Exercise inputs:
****************
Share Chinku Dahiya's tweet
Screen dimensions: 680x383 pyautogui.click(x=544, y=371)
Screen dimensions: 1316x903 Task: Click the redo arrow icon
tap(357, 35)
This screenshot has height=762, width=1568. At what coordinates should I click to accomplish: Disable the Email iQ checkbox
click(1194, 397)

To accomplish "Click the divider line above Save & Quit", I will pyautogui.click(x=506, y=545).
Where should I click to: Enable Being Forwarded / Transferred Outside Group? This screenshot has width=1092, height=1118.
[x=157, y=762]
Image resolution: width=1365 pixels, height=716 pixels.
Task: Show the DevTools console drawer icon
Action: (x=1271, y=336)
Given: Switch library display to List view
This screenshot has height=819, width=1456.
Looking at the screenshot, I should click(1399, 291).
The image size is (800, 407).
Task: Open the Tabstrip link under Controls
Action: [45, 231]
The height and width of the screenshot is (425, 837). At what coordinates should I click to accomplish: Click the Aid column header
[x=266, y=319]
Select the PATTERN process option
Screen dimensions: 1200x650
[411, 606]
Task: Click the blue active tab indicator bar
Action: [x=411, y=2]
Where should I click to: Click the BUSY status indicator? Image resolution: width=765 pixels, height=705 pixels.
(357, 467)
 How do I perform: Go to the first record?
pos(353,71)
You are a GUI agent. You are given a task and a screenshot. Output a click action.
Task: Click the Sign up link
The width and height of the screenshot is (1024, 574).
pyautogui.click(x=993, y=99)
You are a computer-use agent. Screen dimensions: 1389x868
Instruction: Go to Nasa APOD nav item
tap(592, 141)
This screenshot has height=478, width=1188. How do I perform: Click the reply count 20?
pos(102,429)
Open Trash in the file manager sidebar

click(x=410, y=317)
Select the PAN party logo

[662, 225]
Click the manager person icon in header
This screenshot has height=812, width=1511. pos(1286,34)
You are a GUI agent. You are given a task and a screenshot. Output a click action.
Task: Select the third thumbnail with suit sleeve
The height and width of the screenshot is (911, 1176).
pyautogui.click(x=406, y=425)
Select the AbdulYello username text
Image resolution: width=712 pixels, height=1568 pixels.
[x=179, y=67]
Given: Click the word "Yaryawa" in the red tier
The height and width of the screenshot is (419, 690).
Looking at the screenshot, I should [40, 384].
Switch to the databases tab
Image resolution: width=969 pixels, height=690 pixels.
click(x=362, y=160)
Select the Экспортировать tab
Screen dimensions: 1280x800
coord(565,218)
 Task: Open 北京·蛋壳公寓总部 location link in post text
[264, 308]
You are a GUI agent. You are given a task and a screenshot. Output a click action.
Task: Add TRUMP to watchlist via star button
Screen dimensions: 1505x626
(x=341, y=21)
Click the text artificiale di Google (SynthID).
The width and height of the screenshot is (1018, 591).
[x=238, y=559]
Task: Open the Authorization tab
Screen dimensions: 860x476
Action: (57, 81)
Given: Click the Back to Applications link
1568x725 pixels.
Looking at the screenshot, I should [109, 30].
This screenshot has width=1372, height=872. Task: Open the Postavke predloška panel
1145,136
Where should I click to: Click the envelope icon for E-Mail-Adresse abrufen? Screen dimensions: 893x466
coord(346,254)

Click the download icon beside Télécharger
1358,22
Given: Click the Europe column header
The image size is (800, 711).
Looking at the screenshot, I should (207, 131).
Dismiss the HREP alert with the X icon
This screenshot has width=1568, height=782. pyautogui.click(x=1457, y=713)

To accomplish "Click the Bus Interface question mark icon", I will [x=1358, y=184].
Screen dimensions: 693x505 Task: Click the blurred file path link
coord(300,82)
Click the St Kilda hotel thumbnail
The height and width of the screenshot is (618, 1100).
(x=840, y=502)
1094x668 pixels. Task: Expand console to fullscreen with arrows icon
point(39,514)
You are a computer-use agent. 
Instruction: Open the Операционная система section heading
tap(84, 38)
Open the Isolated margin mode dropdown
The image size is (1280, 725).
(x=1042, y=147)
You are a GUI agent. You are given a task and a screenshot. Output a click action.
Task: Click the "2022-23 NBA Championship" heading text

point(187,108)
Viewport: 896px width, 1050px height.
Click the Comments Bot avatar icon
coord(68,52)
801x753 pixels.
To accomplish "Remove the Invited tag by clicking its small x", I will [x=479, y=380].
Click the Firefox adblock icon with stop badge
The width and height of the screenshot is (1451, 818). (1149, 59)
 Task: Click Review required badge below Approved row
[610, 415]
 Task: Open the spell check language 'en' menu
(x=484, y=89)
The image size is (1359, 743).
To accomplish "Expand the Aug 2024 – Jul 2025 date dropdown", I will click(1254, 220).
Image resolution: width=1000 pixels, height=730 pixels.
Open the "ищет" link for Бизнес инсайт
****************
The task:
Return the lines of the listing from the line with "Dismiss the HREP alert with the X icon" to the line with "coord(300,82)", copied character for character and with both end lines included.

Answer to this problem:
Dismiss the HREP alert with the X icon
This screenshot has width=1568, height=782. pyautogui.click(x=1457, y=713)

To accomplish "Click the Bus Interface question mark icon", I will [x=1358, y=184].
Screen dimensions: 693x505 Task: Click the blurred file path link
coord(300,82)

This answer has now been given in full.